Really good fantasy isn’t about monsters, magic, and other worlds, it’s about people and the relationships between them.  No matter how many dark lords a hero defeats, readers won’t care unless he feels real.  Websters' Leap by Eileen Dunlop exemplifies this.  It is first and foremost about Jill Weaver, little sister to Tad Weaver.

Jill and Tad’s parents divorce when they are children, and not knowing that Tad, who she worships, wants to live with their father, Jill chooses to live with their mother because she is a better cook.  When her father and Tad move to Scotland, Jill takes it as a personal insult and refuses to speak to her brother.  After one very tense holiday gathering, their parents decide its best to keep them apart until they can grow up.  Every summer, the two switch parents for the holiday, and Jill goes to live with her father in a flat attached to a crumbling Scottish castle where her father gives tours.  Jill couldn’t be less happy about leaving London and her friends behind to spend months surrounded by her brother’s things, but no sooner does she arrive then strange things begin happening, and after messing with her brother’s computer, she is sucked into the past.  Stranger still, everyone there seems to know her, and the second person she sees is Tad.

Jill Webster, as she’s known in the past, arrives in the midst of the Yule celebrations and the preparations for the arrival of Mary, Queen of Scotts.  The lord of the castle’s brother, Rollo, has just arrived from France as well.  He hates Kate, the lady of the castle, and her baby son, Archibald, because the son is now heir and Rollo will never be a lord.  Jill is Kate’s maid and childhood playmate, and when she finds out that Rollo has spread a rumor that Kate is a witch who killed the miller’s son and spirited away the body, she and Tad try to stop him before he can kill Kate’s baby son and accuse her of vanishing him with magic.

> _Provided data_
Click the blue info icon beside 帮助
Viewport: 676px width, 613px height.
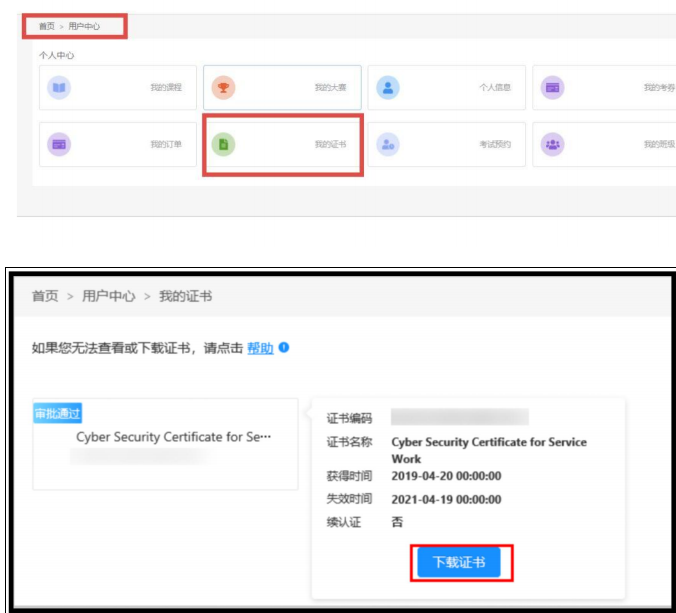coord(284,348)
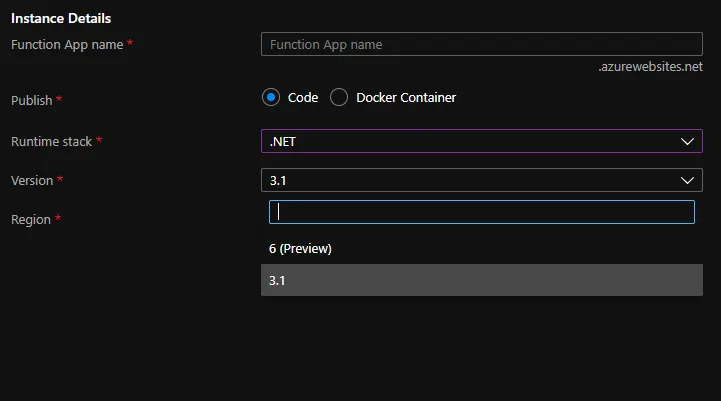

> _Work to complete_
a) Which places are named in the review of Websters' Leap?
b) Write the next part of the review of Websters' Leap, picking up after its last sentence.
The listing has nothing to do with this work.

> _The replies_
a) London, Scotland, and France.

b)
But, after a grand speech, Tad does nothing, and Jill learns that Kate plans to send her back to their old home for her own safety.  Panicking, Jill hunts for clues on her own.  The more she looks, the more she finds and the more her brother dismisses her.  Yet, they do manage to stop Rollo and rescue the baby.  The morning after, Jill wakes up in her own time in her brother’s room.  Only to find out that her brother has run away from their mother’s and is waiting at the airport for their father to pick him up.

Tad tells her that she didn’t fall into the past at all, but into the historical fiction novel that he had been writing where they had become the ultimate author insertions.  The promptings and memories she had been getting weren’t from the mind of Jill Webster at all, but instead from Tad.  Even more surprising to Jill was the fact that her brother had lost control in the middle when, during a bout of writer’s block, Jill took over.  So upset was he that he tried to have her sent away.  Still, they finished the story before he could write her out of it.

There are so many things I like about this story that it’s hard to know where to begin.  As the youngest of four, I’m used to wishing I didn’t have any siblings, or that they would at least go away, and then missing them fiercely when they were gone.  When Jill remembered walking into her brother’s room the year before and seeing signs everywhere saying “don’t touch this”, I could empathize.  When she went from adoring her brother to resenting him, I knew exactly how she felt.  I liked it best, though, when at the end, their adventures together put them in the mood to reconcile and try to repair their tattered friendship.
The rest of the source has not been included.